Le tribunal administratif a donc annulé l’injonction au motif qu’elle reposait sur une base juridique erronée et ne s’appuyait pas sur des éléments factuels suffisants. Fallait-il y voir une remise en cause de la jurisprudence en matière de pratiques esthétiques à visée médicale ? Rien ne permet de l’affirmer.

Selon la DGCCRF et le ministère de la Santé, la pratique du microneedling – qui consiste à perforer la peau à l’aide de micro-aiguilles – est assimilée à une effraction cutanée. Dès lors, elle relève des actes réservés aux professionnels de santé, conformément à l’article L.4161-1 du Code de la santé publique et à l’arrêté du 6 janvier 1962.

Ce cadre légal s’applique même en l’absence d’injection de produit actif, et ce, quelle que soit la profondeur de pénétration des aiguilles. L’argument selon lequel un appareil ne franchirait «que l’épiderme» n’a donc pas d’incidence sur l’interdiction, dès lors que le geste constitue une atteinte à l’intégrité de la peau. 

Le microneedling reste un soin médico-esthétique

 Les autorités sanitaires rappellent aussi que l’usage de dispositifs à aiguilles combinés à des cosmétiques – souvent présentés comme des «boosters» – expose à des risques accrus d’infection ou de réactions indésirables, surtout quand ces produits n’ont pas été spécifiquement évalués pour cet usage.

La décision du tribunal administratif de Strasbourg, rendue le 16 juin dernier, ne semble donc pas remettre en cause la réglementation en vigueur.

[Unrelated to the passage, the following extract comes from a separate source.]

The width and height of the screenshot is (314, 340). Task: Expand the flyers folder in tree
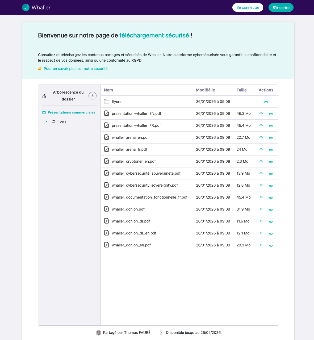[x=47, y=121]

Contactée par Profession bien-être, la Confédération nationale artisanale des instituts de beauté appelle à la plus grande prudence et insiste sur la nécessité d’attendre une clarification officielle. 

«La Cnaib-Spa ne saurait, en toute honnêteté et sans engager sa responsabilité, affirmer aux professionnels qu’il y aurait eu une réelle évolution jurisprudentielle et une reconnaissance judiciaire de la possibilité pour les instituts de beauté de pratiquer le microneedling sans prise de position de la DGCCRF et sans savoir s’il sera fait appel à la décision du tribunal administratif», a précisé l’organisation professionnelle. 

La confédération se montre toutefois favorable à une ouverture encadrée du microneedling aux esthéticiennes, mais à condition de «garantir la sécurité juridique de son réseau», ajoute la Cnaib-Spa, qui envisage de saisir la DGCCRF «aux fins d’obtenir une prise de position officielle et d’éclaircir le débat».